Records |
▼
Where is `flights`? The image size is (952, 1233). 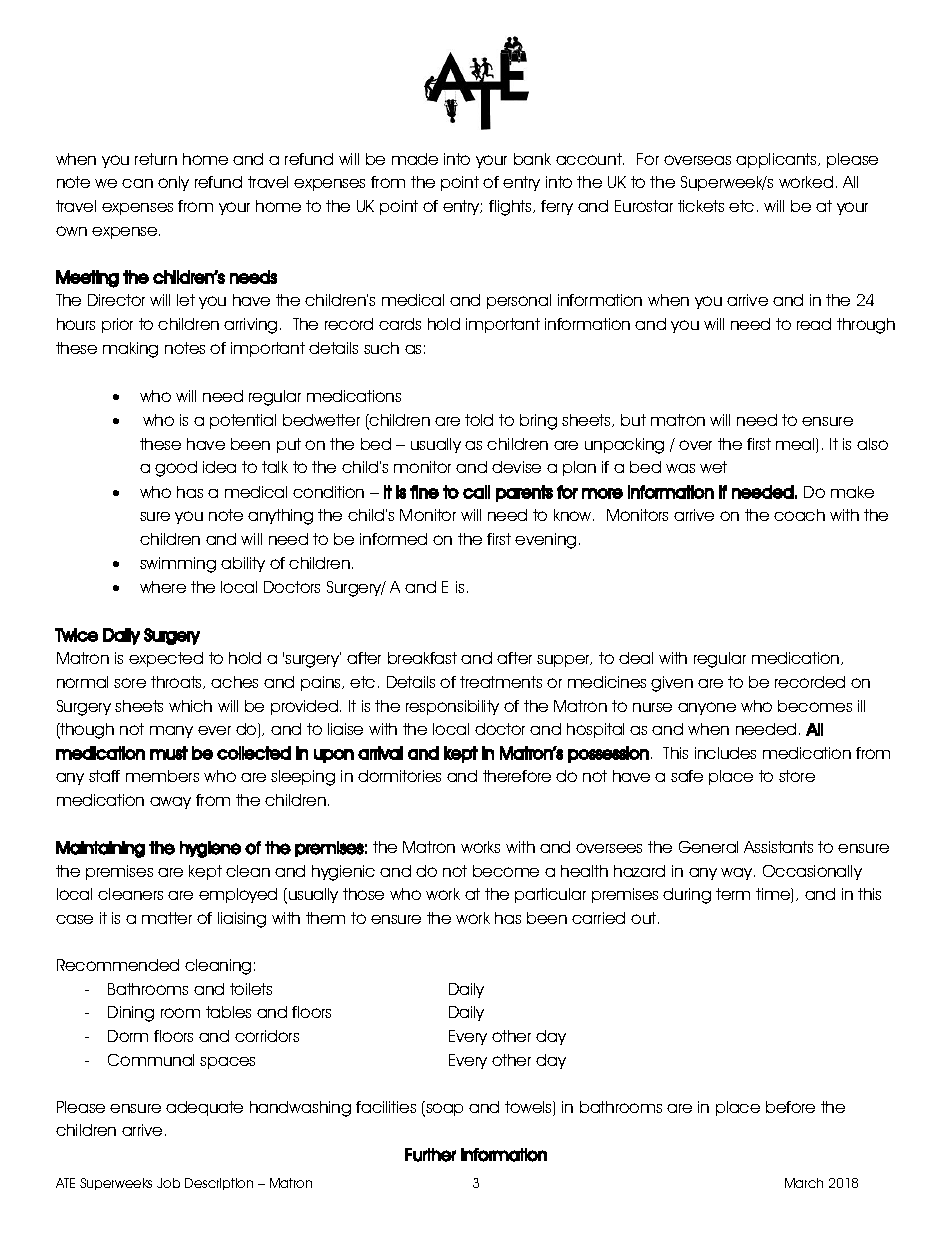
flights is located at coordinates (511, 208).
▲
▼
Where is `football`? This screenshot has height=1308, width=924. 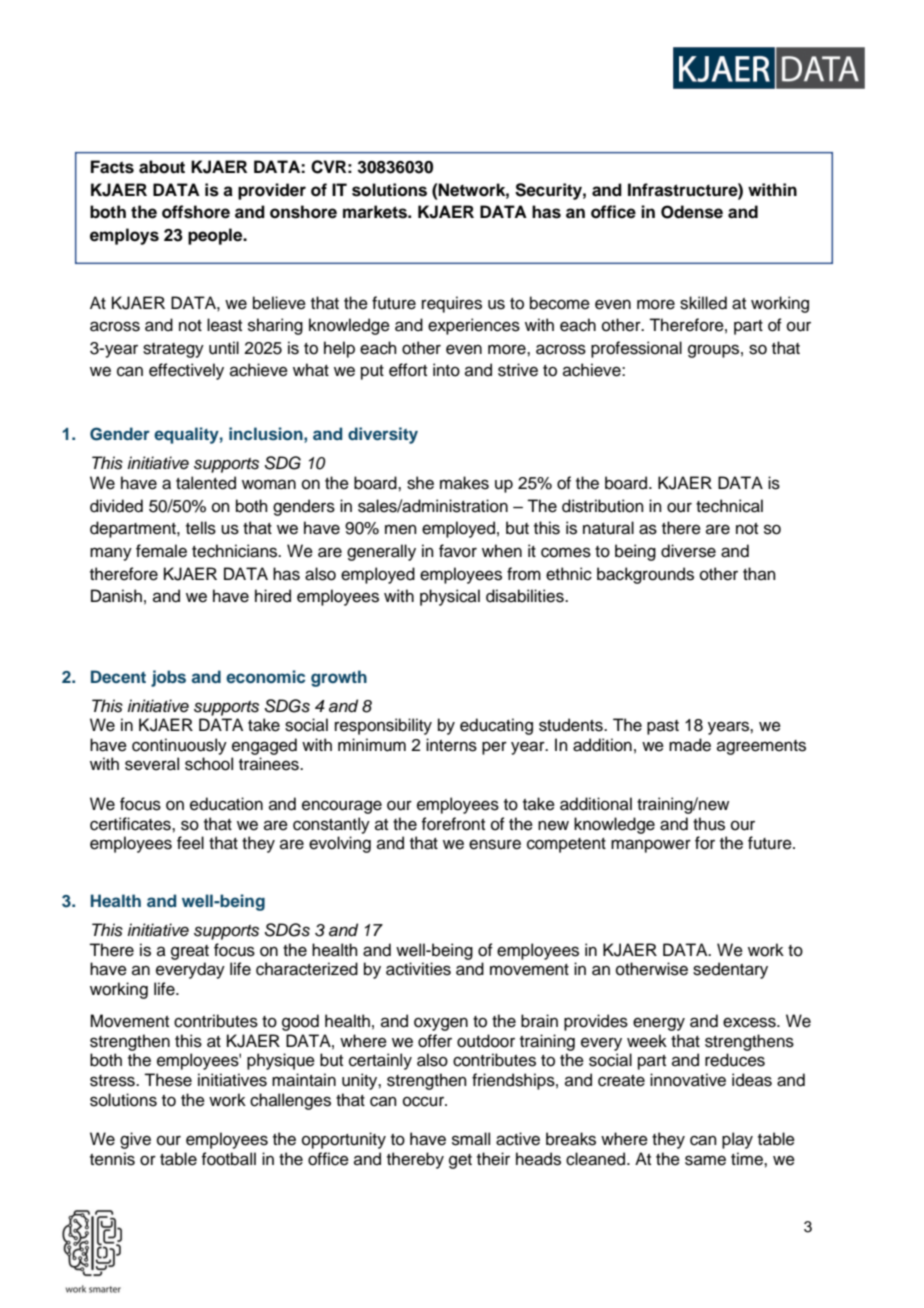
▲
▼
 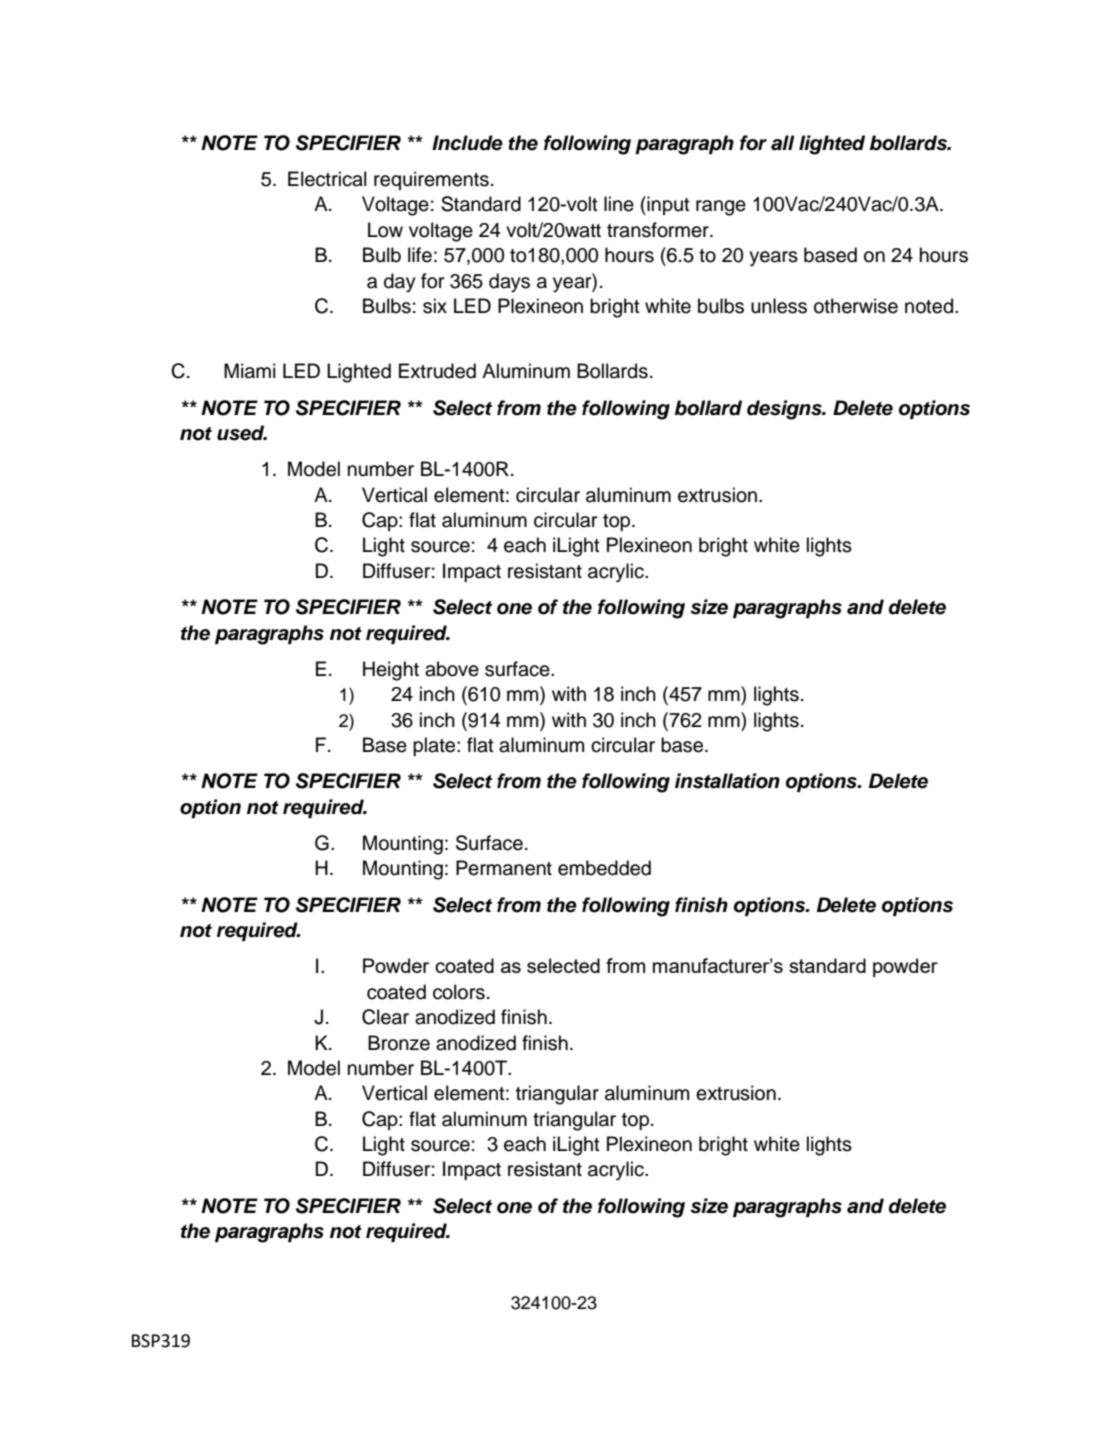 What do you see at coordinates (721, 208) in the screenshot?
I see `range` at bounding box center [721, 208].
▲
Could you change "screenshot" to "page" in the records, between the line holding "What do you" and the line holding "center [721, 208].", inclusive, leaving the pictures out and everything else unchanged?

Expected answer |
  What do you see at coordinates (721, 208) in the page?
I see `range` at bounding box center [721, 208].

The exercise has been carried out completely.